**Directive:** Please continue the excerpt below on running the gage benchmark across a Dask cluster, picking up after its last sentence.

>> Begin Excerpt

Let’s test to be sure this compute_benchmark() function will return data for a single gage

compute_benchmark('USGS-01030350')

Execute the Analysis¶

We will be doing a lot of work in parallel, using workers within a ‘cluster’.
The details of cluster configuration are handled for us by ‘helper’ notebooks, below. You can override their function by doing your own cluster configuration if you like.

# uncomment the lines below to read in your AWS credentials if you want to access data from a requester-pays bucket (-cloud)
# os.environ['AWS_PROFILE'] = 'default'
# %run ../../../environment_set_up/Help_AWS_Credentials.ipynb

%run ../../../environment_set_up/Start_Dask_Cluster_Nebari.ipynb
### Executes external 'helper to spin up a cluster of workers.

We verified above that the compute_benchmark works on the “hosted” server (where this notebook is being executed. As a sanity check before we give the cluster of workers a lot to do, let’s verify that we can have a remote worker process a gage by submitting work to one in isolation:

client.submit(compute_benchmark, 'USGS-01030350').result()

Now that we’ve got a benchmark function, and can prove that it works in remote workers within the cluster, we can dispatch a fleet of workers to process our data in parallel. We will make use of dask to do this using a dask ‘bag’.

>> End Excerpt
>> Begin Recorded data

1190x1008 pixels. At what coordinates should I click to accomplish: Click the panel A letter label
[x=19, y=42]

>> End Recorded data
>> Begin Recorded data

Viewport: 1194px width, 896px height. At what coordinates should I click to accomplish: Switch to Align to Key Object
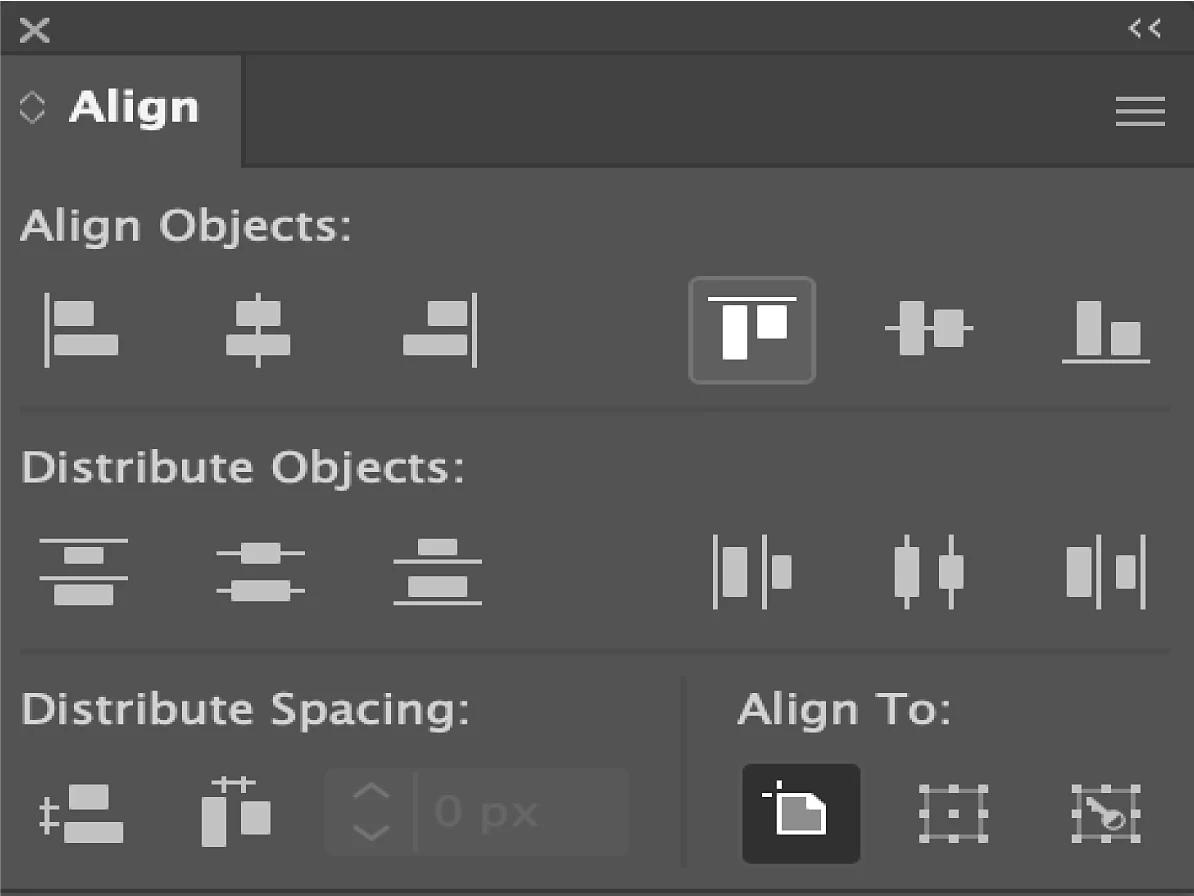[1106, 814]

>> End Recorded data

**Output for this task:**
# Set up a dask bag with the contents beging a list of the cobalt gages
import dask.bag as db
bag = db.from_sequence( cobalt.index.tolist() ).map(compute_benchmark)

results = bag.compute() #<< Dispatch the workers

With that big task done, we don’t need dask parallelism any more. Let’s shut down the cluster:

client.close(); del client
cluster.close(); del cluster

Assemble the results¶

The bag now contains a collection of return values (one per call to compute_benchmark()). We can massage that into a table/dataframe for easier processing:

r = [i for i in results if i is not None] # Drop entries where compute_benchmark failed
results_df = pd.concat(r, axis=1).T
results_df.index.name = 'site_no'
results_df

This dataframe/table can be saved to disk as a CSV. It will be used for visualizations in other notebooks.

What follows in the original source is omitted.